§ **PROBLEM TO SOLVE**: Restate word for word the lines of the records below, starting at the line that contains "Julie Lefebure (59, 231)" and ending at the line that contains "ブレイズドラギアス (83, 2460)", with both of those lines included and nothing else.
#### SOURCE RECORDS
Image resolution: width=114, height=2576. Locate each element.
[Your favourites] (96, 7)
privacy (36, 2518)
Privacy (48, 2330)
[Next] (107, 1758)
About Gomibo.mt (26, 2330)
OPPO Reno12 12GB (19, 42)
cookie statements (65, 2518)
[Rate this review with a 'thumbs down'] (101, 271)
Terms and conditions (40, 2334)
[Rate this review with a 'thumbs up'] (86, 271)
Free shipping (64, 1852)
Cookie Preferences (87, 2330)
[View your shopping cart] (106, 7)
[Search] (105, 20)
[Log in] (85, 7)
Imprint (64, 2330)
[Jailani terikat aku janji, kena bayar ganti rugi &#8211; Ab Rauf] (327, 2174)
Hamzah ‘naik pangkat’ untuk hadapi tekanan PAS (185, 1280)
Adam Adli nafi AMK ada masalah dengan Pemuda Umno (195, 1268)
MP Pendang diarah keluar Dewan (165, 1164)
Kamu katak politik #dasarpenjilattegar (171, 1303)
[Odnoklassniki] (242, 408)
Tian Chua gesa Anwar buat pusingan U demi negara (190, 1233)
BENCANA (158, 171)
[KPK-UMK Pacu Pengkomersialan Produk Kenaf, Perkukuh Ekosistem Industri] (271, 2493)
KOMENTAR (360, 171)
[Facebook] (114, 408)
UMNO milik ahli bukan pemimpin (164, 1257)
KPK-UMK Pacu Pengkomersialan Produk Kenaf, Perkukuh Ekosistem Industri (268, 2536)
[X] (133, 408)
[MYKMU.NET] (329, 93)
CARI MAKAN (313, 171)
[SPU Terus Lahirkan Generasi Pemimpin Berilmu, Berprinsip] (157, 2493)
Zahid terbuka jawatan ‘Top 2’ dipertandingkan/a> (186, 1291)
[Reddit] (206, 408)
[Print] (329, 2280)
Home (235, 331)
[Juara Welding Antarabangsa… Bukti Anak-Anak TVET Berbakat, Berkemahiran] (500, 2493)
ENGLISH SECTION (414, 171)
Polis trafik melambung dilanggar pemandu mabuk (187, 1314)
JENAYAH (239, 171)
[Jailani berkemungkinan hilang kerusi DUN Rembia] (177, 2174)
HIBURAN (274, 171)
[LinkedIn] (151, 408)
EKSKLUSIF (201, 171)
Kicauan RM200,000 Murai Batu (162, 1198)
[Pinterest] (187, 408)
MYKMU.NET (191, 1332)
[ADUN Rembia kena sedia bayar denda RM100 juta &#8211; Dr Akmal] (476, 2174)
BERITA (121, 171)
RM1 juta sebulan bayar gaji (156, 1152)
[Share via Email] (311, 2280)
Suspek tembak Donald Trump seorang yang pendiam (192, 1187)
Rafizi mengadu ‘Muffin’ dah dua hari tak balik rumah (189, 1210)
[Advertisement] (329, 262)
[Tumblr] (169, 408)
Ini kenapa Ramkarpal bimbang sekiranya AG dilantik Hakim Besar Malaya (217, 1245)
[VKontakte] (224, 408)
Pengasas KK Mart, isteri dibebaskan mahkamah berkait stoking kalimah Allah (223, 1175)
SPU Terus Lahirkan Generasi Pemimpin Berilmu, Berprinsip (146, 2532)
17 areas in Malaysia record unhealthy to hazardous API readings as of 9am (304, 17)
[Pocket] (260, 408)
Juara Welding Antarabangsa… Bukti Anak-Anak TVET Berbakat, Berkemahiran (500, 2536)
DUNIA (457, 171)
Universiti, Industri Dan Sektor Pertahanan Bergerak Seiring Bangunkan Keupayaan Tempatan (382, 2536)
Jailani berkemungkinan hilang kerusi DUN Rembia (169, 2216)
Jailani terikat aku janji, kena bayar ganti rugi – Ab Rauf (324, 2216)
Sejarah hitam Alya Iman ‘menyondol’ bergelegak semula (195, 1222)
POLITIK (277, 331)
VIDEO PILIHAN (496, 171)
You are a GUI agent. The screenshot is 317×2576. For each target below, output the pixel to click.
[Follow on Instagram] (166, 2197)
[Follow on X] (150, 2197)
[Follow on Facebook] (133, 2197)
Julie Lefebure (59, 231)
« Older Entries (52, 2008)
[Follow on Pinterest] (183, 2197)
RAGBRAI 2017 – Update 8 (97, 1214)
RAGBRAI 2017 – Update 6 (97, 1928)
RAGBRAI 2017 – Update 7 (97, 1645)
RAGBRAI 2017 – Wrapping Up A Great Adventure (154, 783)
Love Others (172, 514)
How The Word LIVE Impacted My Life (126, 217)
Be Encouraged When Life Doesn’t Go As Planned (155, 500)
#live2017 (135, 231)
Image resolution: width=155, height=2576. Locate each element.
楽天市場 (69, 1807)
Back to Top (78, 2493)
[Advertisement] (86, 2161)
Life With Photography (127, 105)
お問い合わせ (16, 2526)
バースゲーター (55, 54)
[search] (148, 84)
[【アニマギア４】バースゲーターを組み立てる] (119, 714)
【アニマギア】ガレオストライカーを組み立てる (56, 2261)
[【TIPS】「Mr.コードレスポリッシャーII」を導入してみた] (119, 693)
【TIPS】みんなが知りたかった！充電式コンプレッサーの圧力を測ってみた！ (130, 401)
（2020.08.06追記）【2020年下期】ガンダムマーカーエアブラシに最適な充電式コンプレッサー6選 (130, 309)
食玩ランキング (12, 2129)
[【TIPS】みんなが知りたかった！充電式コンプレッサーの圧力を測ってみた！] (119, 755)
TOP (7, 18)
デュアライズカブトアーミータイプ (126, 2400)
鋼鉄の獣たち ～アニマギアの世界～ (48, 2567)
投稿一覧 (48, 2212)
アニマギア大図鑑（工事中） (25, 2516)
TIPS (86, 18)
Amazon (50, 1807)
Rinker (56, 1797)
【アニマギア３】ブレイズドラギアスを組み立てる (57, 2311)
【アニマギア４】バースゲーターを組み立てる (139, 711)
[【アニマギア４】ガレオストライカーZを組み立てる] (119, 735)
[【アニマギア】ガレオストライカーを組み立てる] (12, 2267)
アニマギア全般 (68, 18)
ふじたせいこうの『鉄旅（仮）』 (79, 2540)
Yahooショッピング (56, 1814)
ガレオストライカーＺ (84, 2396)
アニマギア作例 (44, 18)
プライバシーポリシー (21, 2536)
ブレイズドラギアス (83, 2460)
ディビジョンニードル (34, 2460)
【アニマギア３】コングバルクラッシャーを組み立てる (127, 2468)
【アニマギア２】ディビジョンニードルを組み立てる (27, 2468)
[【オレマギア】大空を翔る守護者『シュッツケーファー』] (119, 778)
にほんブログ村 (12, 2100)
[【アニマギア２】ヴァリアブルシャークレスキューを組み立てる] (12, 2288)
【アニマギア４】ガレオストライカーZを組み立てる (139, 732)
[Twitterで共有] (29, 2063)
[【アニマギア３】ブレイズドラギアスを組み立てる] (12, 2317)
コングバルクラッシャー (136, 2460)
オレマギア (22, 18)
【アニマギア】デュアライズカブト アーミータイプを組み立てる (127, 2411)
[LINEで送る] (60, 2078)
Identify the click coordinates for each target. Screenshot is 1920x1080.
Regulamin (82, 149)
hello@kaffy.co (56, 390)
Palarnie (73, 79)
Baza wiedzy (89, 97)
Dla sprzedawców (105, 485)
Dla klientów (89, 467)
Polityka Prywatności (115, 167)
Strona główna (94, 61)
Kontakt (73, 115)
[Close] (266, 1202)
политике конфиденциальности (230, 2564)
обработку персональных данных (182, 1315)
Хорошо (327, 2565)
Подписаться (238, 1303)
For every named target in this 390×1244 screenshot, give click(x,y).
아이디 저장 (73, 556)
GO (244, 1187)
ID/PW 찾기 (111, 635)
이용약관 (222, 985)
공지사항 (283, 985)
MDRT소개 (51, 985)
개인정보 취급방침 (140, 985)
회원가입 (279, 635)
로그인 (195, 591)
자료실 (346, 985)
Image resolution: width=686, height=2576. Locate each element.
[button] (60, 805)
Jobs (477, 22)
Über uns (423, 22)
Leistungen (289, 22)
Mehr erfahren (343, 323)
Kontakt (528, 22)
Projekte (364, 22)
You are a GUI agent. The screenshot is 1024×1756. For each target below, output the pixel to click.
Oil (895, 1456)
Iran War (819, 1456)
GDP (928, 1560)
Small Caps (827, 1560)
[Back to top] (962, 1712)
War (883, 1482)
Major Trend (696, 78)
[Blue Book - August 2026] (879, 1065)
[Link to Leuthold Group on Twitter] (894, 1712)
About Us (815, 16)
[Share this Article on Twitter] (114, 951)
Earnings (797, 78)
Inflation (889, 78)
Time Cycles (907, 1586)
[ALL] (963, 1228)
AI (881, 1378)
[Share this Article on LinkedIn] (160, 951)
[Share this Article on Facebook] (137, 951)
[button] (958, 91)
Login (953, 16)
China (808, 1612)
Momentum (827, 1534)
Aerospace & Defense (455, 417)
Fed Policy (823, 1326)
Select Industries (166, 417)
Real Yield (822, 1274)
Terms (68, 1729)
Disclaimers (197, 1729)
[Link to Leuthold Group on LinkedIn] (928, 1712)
########
§ **FINISHED EXERCISE**:
Julie Lefebure (59, 231)
« Older Entries (52, 2008)
[Follow on Pinterest] (183, 2197)
RAGBRAI 2017 – Update 8 (97, 1214)
RAGBRAI 2017 – Update 6 (97, 1928)
RAGBRAI 2017 – Update 7 (97, 1645)
RAGBRAI 2017 – Wrapping Up A Great Adventure (154, 783)
Love Others (172, 514)
How The Word LIVE Impacted My Life (126, 217)
Be Encouraged When Life Doesn’t Go As Planned (155, 500)
#live2017 (135, 231)
Image resolution: width=155, height=2576. Locate each element.
楽天市場 (69, 1807)
Back to Top (78, 2493)
[Advertisement] (86, 2161)
Life With Photography (127, 105)
お問い合わせ (16, 2526)
バースゲーター (55, 54)
[search] (148, 84)
[【アニマギア４】バースゲーターを組み立てる] (119, 714)
【アニマギア】ガレオストライカーを組み立てる (56, 2261)
[【TIPS】「Mr.コードレスポリッシャーII」を導入してみた] (119, 693)
【TIPS】みんなが知りたかった！充電式コンプレッサーの圧力を測ってみた！ (130, 401)
（2020.08.06追記）【2020年下期】ガンダムマーカーエアブラシに最適な充電式コンプレッサー6選 (130, 309)
食玩ランキング (12, 2129)
[【TIPS】みんなが知りたかった！充電式コンプレッサーの圧力を測ってみた！] (119, 755)
TOP (7, 18)
デュアライズカブトアーミータイプ (126, 2400)
鋼鉄の獣たち ～アニマギアの世界～ (48, 2567)
投稿一覧 (48, 2212)
アニマギア大図鑑（工事中） (25, 2516)
TIPS (86, 18)
Amazon (50, 1807)
Rinker (56, 1797)
【アニマギア３】ブレイズドラギアスを組み立てる (57, 2311)
【アニマギア４】バースゲーターを組み立てる (139, 711)
[【アニマギア４】ガレオストライカーZを組み立てる] (119, 735)
[【アニマギア】ガレオストライカーを組み立てる] (12, 2267)
アニマギア全般 (68, 18)
ふじたせいこうの『鉄旅（仮）』 (79, 2540)
Yahooショッピング (56, 1814)
ガレオストライカーＺ (84, 2396)
アニマギア作例 (44, 18)
プライバシーポリシー (21, 2536)
ブレイズドラギアス (83, 2460)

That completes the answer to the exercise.